_Activity_
Please transcribe the data exactly, with nothing left out.

[Saved data entries]
──────────────────────────────

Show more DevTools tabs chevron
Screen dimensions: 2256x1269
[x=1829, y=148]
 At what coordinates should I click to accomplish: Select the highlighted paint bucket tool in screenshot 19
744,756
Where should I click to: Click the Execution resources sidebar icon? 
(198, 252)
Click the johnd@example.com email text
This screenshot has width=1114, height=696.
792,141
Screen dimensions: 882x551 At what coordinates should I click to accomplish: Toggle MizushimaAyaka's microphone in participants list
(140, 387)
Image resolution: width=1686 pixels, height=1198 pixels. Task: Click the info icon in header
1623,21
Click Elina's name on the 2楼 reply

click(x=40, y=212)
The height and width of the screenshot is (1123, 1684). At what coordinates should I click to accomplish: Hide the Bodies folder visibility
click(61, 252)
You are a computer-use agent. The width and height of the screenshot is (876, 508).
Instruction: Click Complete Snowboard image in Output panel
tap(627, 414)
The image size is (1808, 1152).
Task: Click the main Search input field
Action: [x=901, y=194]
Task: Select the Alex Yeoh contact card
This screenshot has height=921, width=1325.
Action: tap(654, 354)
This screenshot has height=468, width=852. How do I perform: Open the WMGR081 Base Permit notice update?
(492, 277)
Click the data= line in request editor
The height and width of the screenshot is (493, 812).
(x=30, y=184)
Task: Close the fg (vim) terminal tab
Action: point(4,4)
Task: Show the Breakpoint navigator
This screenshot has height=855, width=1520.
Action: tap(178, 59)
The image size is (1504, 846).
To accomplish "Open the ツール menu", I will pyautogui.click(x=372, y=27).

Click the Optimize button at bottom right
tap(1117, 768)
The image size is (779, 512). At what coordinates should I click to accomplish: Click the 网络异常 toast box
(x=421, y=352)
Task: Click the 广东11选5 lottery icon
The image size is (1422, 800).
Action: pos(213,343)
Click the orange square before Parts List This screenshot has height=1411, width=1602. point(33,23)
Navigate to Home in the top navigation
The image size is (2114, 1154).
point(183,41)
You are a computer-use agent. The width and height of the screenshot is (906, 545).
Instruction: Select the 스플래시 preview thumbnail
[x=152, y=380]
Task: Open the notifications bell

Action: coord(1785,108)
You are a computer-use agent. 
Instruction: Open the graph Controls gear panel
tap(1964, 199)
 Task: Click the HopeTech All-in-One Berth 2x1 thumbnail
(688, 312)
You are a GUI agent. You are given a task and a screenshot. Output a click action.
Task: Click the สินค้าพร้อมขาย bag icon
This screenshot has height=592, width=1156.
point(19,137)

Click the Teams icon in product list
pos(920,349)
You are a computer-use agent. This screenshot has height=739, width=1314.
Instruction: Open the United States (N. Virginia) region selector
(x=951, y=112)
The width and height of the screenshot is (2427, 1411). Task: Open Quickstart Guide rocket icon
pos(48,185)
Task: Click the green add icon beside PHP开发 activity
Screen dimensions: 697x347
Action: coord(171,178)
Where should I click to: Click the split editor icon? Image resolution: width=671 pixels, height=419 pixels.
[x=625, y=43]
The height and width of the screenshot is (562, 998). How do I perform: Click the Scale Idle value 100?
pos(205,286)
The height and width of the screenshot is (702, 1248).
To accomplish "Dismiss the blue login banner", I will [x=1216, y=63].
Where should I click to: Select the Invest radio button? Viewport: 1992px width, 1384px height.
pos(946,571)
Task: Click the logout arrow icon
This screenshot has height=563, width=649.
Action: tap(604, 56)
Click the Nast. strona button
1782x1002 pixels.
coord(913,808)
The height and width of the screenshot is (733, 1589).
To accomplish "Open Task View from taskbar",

──────────────────────────────

_Result for this task_
Show more DevTools tabs chevron
Screen dimensions: 2256x1269
[x=1829, y=148]
 At what coordinates should I click to accomplish: Select the highlighted paint bucket tool in screenshot 19
744,756
Where should I click to: Click the Execution resources sidebar icon? 
(198, 252)
Click the johnd@example.com email text
This screenshot has width=1114, height=696.
792,141
Screen dimensions: 882x551 At what coordinates should I click to accomplish: Toggle MizushimaAyaka's microphone in participants list
(140, 387)
Image resolution: width=1686 pixels, height=1198 pixels. Task: Click the info icon in header
1623,21
Click Elina's name on the 2楼 reply

click(x=40, y=212)
The height and width of the screenshot is (1123, 1684). At what coordinates should I click to accomplish: Hide the Bodies folder visibility
click(61, 252)
You are a computer-use agent. The width and height of the screenshot is (876, 508).
Instruction: Click Complete Snowboard image in Output panel
tap(627, 414)
The image size is (1808, 1152).
Task: Click the main Search input field
Action: [x=901, y=194]
Task: Select the Alex Yeoh contact card
This screenshot has height=921, width=1325.
Action: tap(654, 354)
This screenshot has height=468, width=852. How do I perform: Open the WMGR081 Base Permit notice update?
(492, 277)
Click the data= line in request editor
The height and width of the screenshot is (493, 812).
(x=30, y=184)
Task: Close the fg (vim) terminal tab
Action: point(4,4)
Task: Show the Breakpoint navigator
This screenshot has height=855, width=1520.
Action: tap(178, 59)
The image size is (1504, 846).
To accomplish "Open the ツール menu", I will pyautogui.click(x=372, y=27).

Click the Optimize button at bottom right
tap(1117, 768)
The image size is (779, 512). At what coordinates should I click to accomplish: Click the 网络异常 toast box
(x=421, y=352)
Task: Click the 广东11选5 lottery icon
The image size is (1422, 800).
Action: pos(213,343)
Click the orange square before Parts List This screenshot has height=1411, width=1602. point(33,23)
Navigate to Home in the top navigation
The image size is (2114, 1154).
point(183,41)
You are a computer-use agent. The width and height of the screenshot is (906, 545).
Instruction: Select the 스플래시 preview thumbnail
[x=152, y=380]
Task: Open the notifications bell

Action: coord(1785,108)
You are a computer-use agent. 
Instruction: Open the graph Controls gear panel
tap(1964, 199)
 Task: Click the HopeTech All-in-One Berth 2x1 thumbnail
(688, 312)
You are a GUI agent. You are given a task and a screenshot. Output a click action.
Task: Click the สินค้าพร้อมขาย bag icon
This screenshot has height=592, width=1156.
point(19,137)

Click the Teams icon in product list
pos(920,349)
You are a computer-use agent. This screenshot has height=739, width=1314.
Instruction: Open the United States (N. Virginia) region selector
(x=951, y=112)
The width and height of the screenshot is (2427, 1411). Task: Open Quickstart Guide rocket icon
pos(48,185)
Task: Click the green add icon beside PHP开发 activity
Screen dimensions: 697x347
Action: coord(171,178)
Where should I click to: Click the split editor icon? Image resolution: width=671 pixels, height=419 pixels.
[x=625, y=43]
The height and width of the screenshot is (562, 998). How do I perform: Click the Scale Idle value 100?
pos(205,286)
The height and width of the screenshot is (702, 1248).
To accomplish "Dismiss the blue login banner", I will [x=1216, y=63].
Where should I click to: Select the Invest radio button? Viewport: 1992px width, 1384px height.
pos(946,571)
Task: Click the logout arrow icon
This screenshot has height=563, width=649.
Action: tap(604, 56)
Click the Nast. strona button
1782x1002 pixels.
coord(913,808)
The height and width of the screenshot is (733, 1589).
To accomplish "Open Task View from taskbar",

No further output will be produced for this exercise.